• _Given instruction_
Report every line of the listing below that contains the string "screenshot", copying each such line in full. Case counts, so match only that exact capitalization.

• _Excerpted records_
# # #
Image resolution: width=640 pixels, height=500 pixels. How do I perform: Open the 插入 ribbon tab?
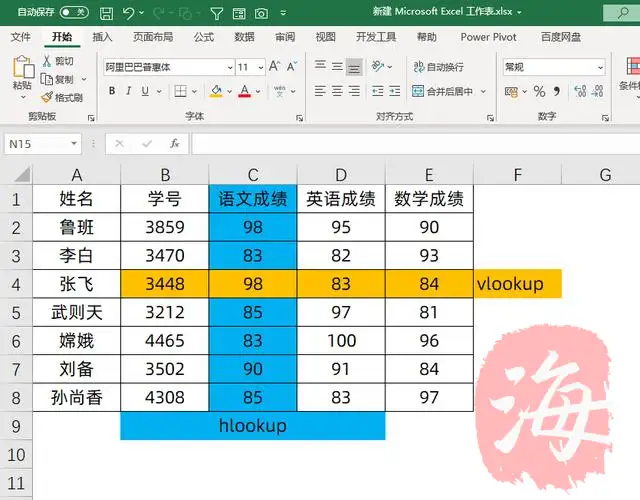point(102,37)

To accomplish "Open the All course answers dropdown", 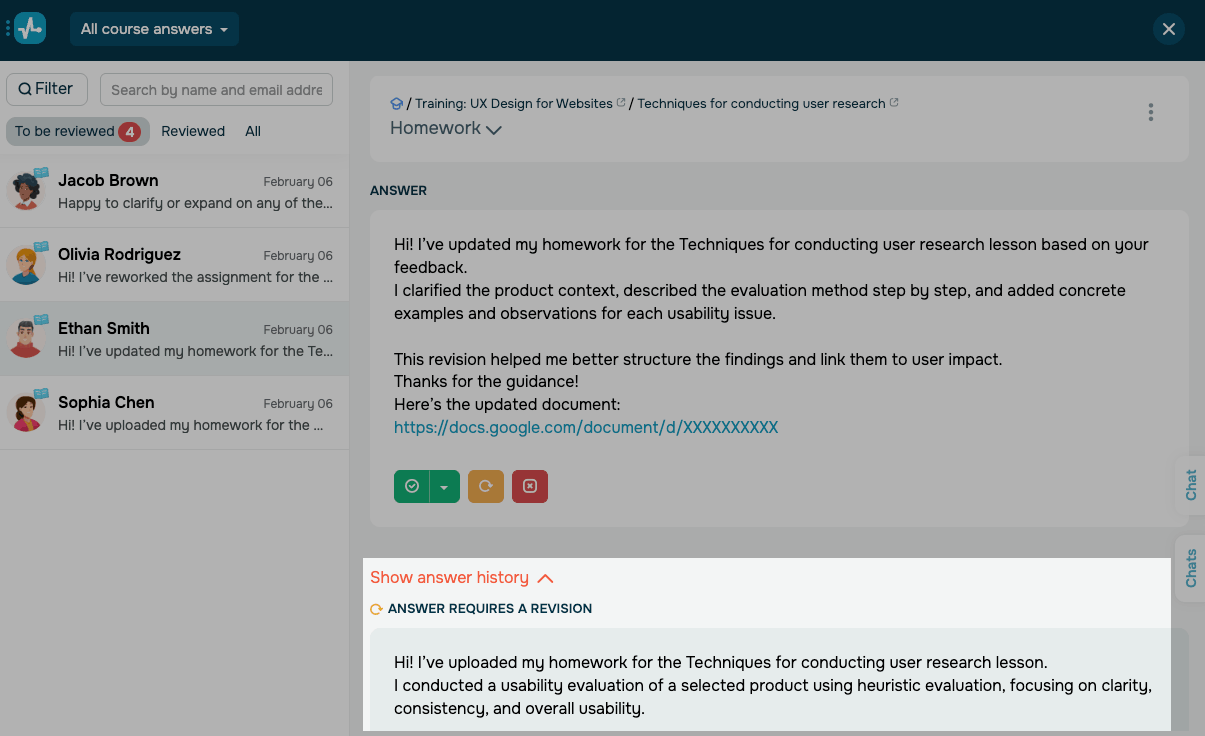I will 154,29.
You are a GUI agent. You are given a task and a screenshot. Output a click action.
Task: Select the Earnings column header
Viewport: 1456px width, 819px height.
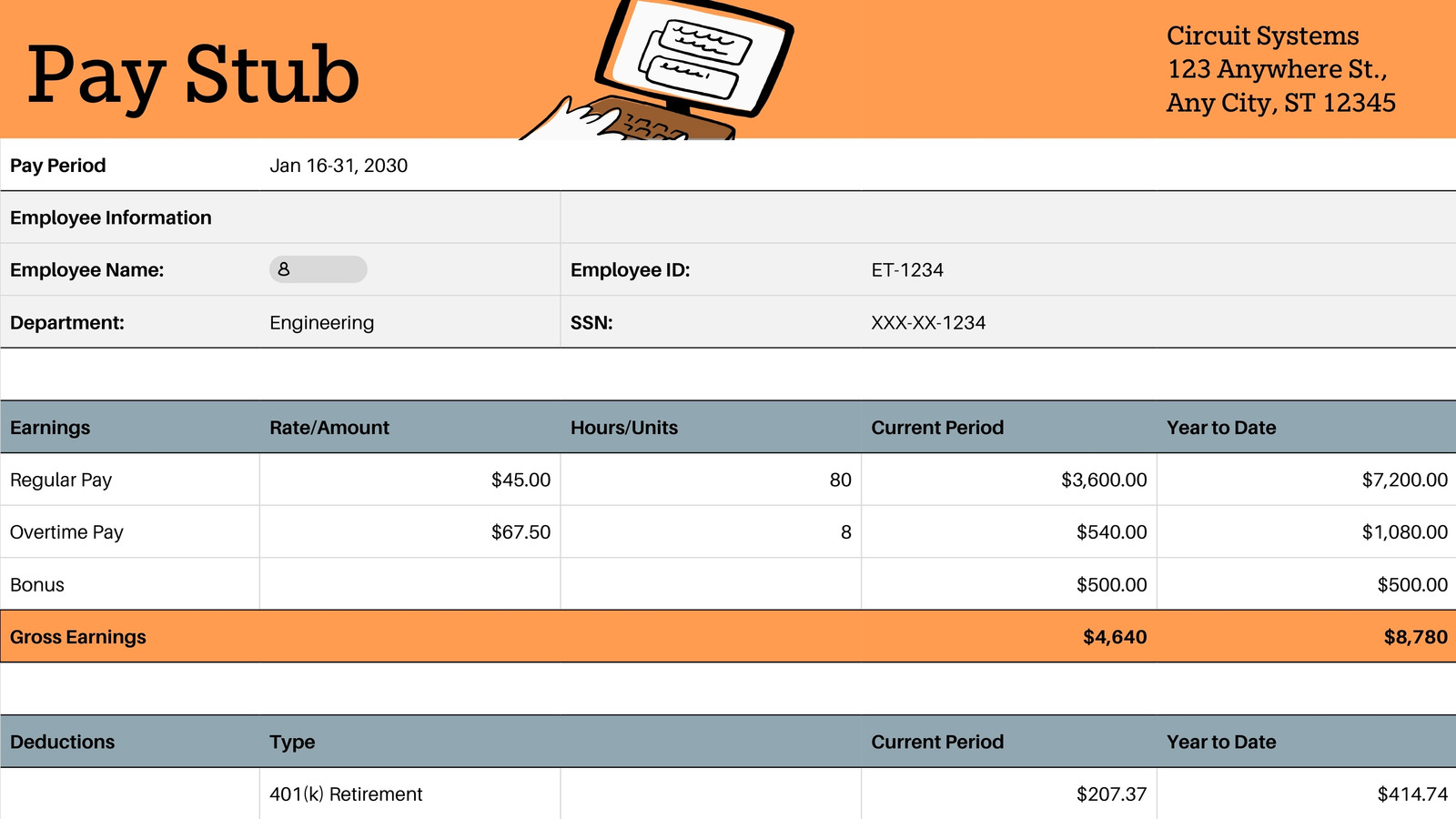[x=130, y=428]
# # #
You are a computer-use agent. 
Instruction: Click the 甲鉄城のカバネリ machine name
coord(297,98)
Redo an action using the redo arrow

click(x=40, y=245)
# # #
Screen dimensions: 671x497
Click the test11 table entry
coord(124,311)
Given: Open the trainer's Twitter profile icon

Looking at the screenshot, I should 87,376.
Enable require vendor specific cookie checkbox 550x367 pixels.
# # #
• _Answer_
You are a GUI agent. You are given a task and a screenshot. Output a click action.
Looking at the screenshot, I should 87,376.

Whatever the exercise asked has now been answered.